The PIs will determine the {EC} in filters collected every 6 h during summer and every 48 h during the winter of 1998 and 2002 at Whiteface Mt, and every 24 h at Mayville for the same years. In addition, {SO4} have already been determined, and real-time measurements of ozone are available for both the sites for the duration. Prior studies have shown EC and SO4 measurements from these two sites to be regionally representative and highly correlated with known import of upwind airmasses. The measurements will be used to evaluate METCHEM (METeteorology-CHEMistry), a model that dynamically couples the mesoscale meteorology of the Fifth Generation Penn State/National center for Atmospheric Sciences (NCAR) Mesoscale Model (MM5) with algorithms for particulates and gas-phase species chemistry and transport simulated by the Multiscale Air Quality Simulation Platform (MAQSIP). The ultimate purpose is to simulate their radiative feedbacks to the atmospheric dynamics. Nested continental- to-regional- to-local-scale simulations over the observational sites will allow the PIs to examine the effects of long-range transport and grid refinement on the model predictions. The model sensitivity to emissions growth and control, and to successive improvements in the representation of sources such as wild fires and wind-blown dust will be examined using three different emission inventories in the input data.

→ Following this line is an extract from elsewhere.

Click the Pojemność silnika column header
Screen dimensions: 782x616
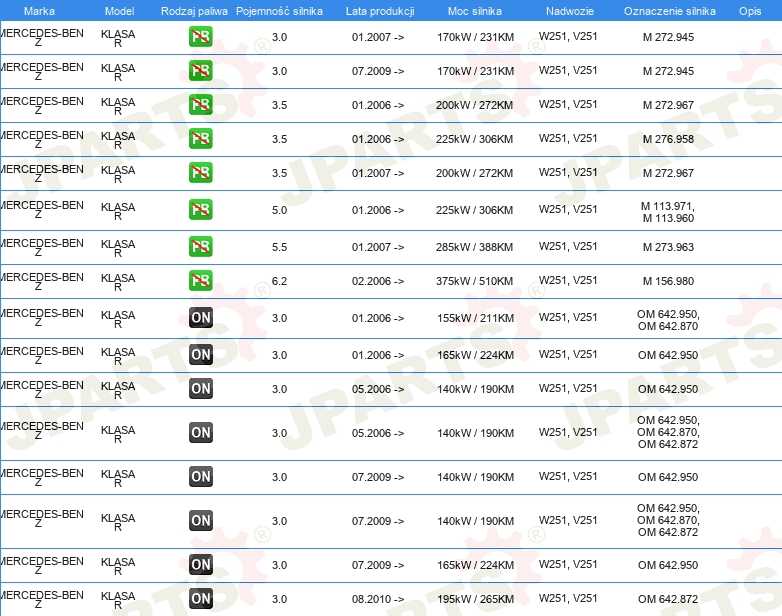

The project will build upon, and augment current NSF-funded measurement and modeling projects being performed by both PIs. It will help evaluate a model used to predict the downwind burden and climate impacts of EC and other emissions from fossil fuel consumption. The evaluated model and the datasets it generates will provide tools of value to the scientific community in illuminating the impacts of these emissions on climate. The results from this project will be the basis for the Ph.D. dissertation of a student at SUNY, Albany, and participation by entry-level modelers at the University of North Carolina-Carolina Environmental Program will also foster training of new researchers. Finally, the active roles of the PIs and Co-Is will broaden participation by groups underrepresented in gender and geography in this field.